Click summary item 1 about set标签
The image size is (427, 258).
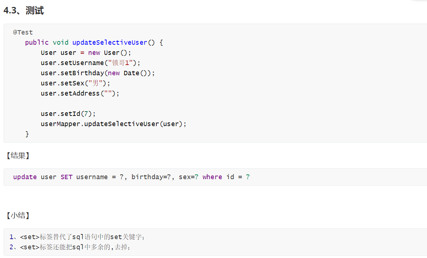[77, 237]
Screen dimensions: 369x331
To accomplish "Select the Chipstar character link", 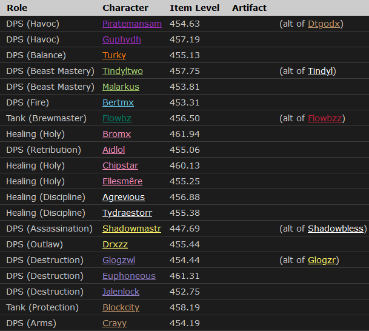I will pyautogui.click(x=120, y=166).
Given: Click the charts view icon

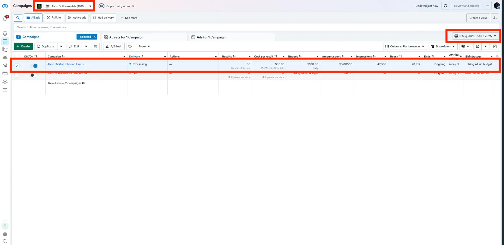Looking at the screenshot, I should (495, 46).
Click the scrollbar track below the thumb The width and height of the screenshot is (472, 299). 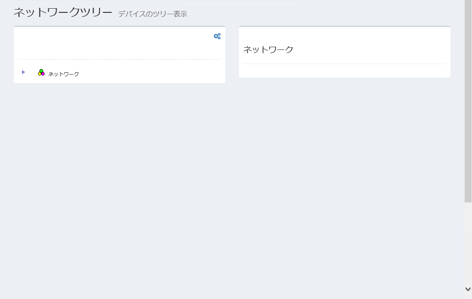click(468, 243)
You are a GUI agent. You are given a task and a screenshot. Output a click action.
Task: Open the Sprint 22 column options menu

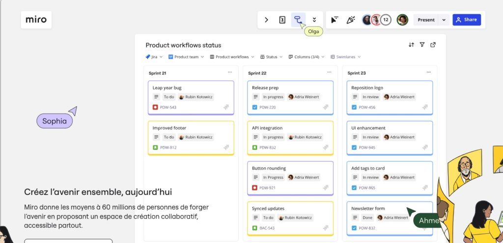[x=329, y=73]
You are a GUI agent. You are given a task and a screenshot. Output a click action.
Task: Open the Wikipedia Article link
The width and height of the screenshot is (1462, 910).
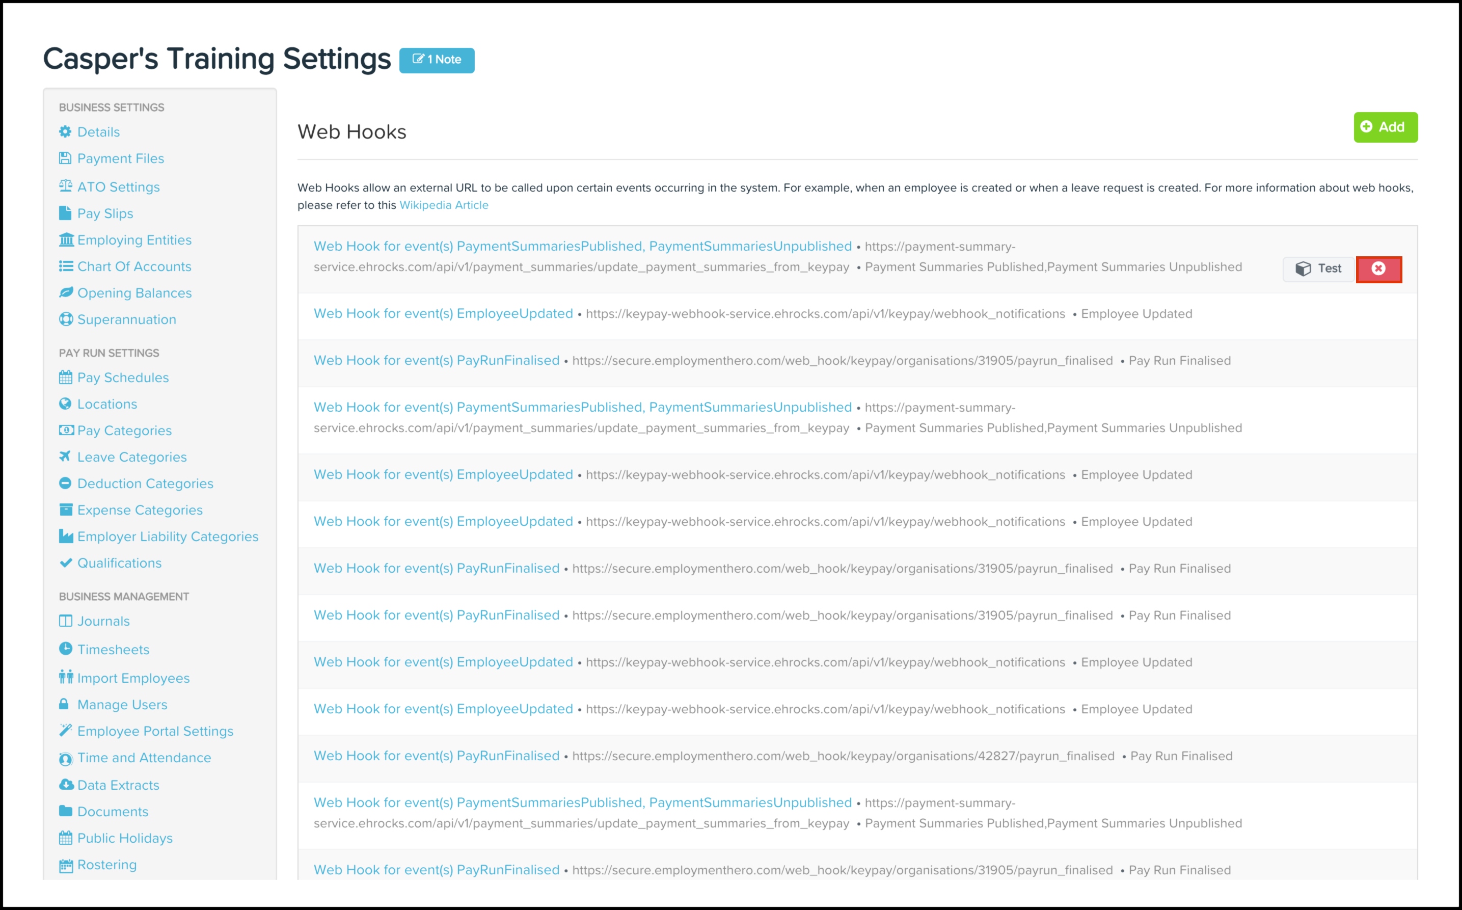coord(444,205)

* * *

• What you will do
All lines from the one containing "Task: Open the Wikipedia Article link" through the end of the data are to be restated exactly, with nothing else and without the pictures.

• Task solution
Task: Open the Wikipedia Article link
The width and height of the screenshot is (1462, 910).
coord(444,205)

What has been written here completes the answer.